28/10/2010

Qual sol, qual carapuça... (A minha andorinha)




Quando Deus deixou de procrastinar, arranjou coragem e foi fazer Portugal. Mas, mal tinha começado a fazer as compras essenciais, estoirou o orçamento todo no clima. Daí ter ficado tão pouca massa para as outras coisas de que o país precisava urgentemente. É, tornou tudo na secção Casa e Jardim. À parte os sucedâneos do clima (a paisagem, a comidinha, a namoriquice),ficámos bastante mal servidos, e isto dá-nos cobertura para os mais extensos queixumes, que agradecemos amargamente enquanto lhes ululamos. Não há no mundo outra terra em que as caras melancólicas dos habitantes sejam tão maus espelhos da luz e do calor que têm.

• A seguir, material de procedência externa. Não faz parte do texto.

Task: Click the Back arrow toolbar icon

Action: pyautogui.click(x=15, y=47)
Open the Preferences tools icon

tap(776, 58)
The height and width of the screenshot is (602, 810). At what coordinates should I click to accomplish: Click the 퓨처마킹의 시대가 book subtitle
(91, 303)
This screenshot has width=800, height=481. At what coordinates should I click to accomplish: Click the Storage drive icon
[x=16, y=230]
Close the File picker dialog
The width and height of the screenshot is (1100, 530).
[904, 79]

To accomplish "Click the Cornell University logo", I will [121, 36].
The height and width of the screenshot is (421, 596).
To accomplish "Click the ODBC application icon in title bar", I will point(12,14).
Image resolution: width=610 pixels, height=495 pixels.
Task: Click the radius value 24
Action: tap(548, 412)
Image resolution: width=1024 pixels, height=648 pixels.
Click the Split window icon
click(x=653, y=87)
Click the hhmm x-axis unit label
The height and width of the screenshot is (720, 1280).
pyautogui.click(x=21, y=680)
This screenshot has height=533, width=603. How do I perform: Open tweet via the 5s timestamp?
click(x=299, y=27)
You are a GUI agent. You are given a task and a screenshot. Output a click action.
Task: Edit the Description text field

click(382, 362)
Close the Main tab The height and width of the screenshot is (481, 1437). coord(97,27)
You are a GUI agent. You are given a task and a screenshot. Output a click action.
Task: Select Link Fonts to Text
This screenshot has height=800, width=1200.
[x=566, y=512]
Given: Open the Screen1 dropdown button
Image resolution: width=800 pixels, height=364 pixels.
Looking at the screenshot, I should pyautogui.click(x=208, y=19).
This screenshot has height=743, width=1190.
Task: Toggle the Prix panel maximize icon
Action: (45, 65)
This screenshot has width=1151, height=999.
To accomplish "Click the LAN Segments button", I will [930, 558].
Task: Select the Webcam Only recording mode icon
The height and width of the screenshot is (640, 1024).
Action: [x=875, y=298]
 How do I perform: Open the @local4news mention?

Alguma razão há-de ter tido o Criador. É que o clima está lá em cima, fora do nosso alcance. Podemos estragar e vender tudo o que está cá em baixo – e estragamos e vendemos, ai nanas! - , mas ao ceuzinho e ao solinho não chegamos. E assim, no meio do negrume circundante, assistimos, a 12, 13, e 14 de Março, a três dias de perfeita Primavera. É, aliás, um fenómeno conhecido dos meteorologistas: em Portugal, as estações do ano apresentam sempre um trailer antes de estrearem. E algumas reposições também.
No terceiro desses dias, eram duas muito bonitas da tarde e deslizávamos junto ao mar em direcção ao Estoril, o meu motorista de táxi e eu. Estragando o bendito silêncio da contemplação, caí na asneira de dizer que estava um dia de Primavera. «É? É?», respondeu o condutor. «Está bem, está… Vamos ver quanto tempo é que dura esta maravilha…» E, não fosse eu interpretar mal a atitude do homem, carregou no escárnio – repugnância, até – quando pronunciou «esta maravilha».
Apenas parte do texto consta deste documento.